1

I am looping through an object and i try to duplicate one of the items while changing one of it's variables.

But when i copy the original and then change the title in the new one, the old one changes along with it. Which it shouldn't, since i did not initialised it as a reference.

$calendar = array(
    (object)[
        'id' => 1,
        'title' => 'original 1',
    ],
    (object)[
        'id' => 2,
        'title' => 'original 2',
    ],
    (object)[
        'id' => 3,
        'title' => 'original 3',
    ],
);

foreach ($calendar AS $key => $item){
    if($item->id == 2){
        $item->title = 'new 2';
        array_splice($calendar, $key, 0, [1]);
        $calendar[$key] = $item;
    }
}

echo "<pre>";
print_r($calendar);
die();

I would expect the output of this to keep original 2 intact.

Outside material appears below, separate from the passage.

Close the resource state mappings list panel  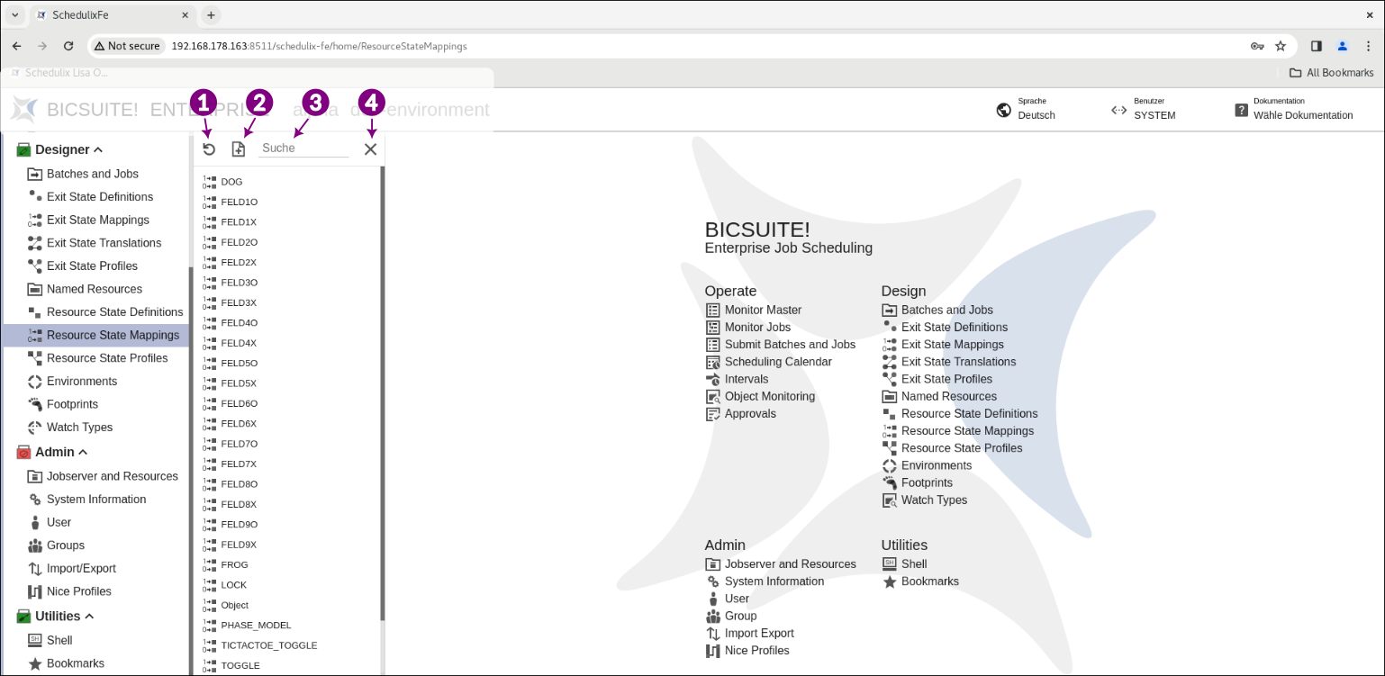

But it changes it along with it.

(
    [0] => stdClass Object
        (
            [id] => 1
            [title] => original 1
        )

    [1] => stdClass Object
        (
            [id] => 2
            [title] => new 2
        )

    [2] => stdClass Object
        (
            [id] => 2
            [title] => new 2
        )

    [3] => stdClass Object
        (
            [id] => 3
            [title] => original 3
        )

)

Even if i make a new object and use that one to make the changes, it still changes the orignial.

foreach ($calendar AS $key => $item){
    if($item->id == 2){
        $new_item = $item;
        $new_item->title = 'new 2';
        array_splice($calendar, $key, 0, [1]);
        $calendar[$key] = $new_item;
    }
}

Now i could probably fix this by just making a new object from scratch and copy the values one by one in it. But where's the fun in that?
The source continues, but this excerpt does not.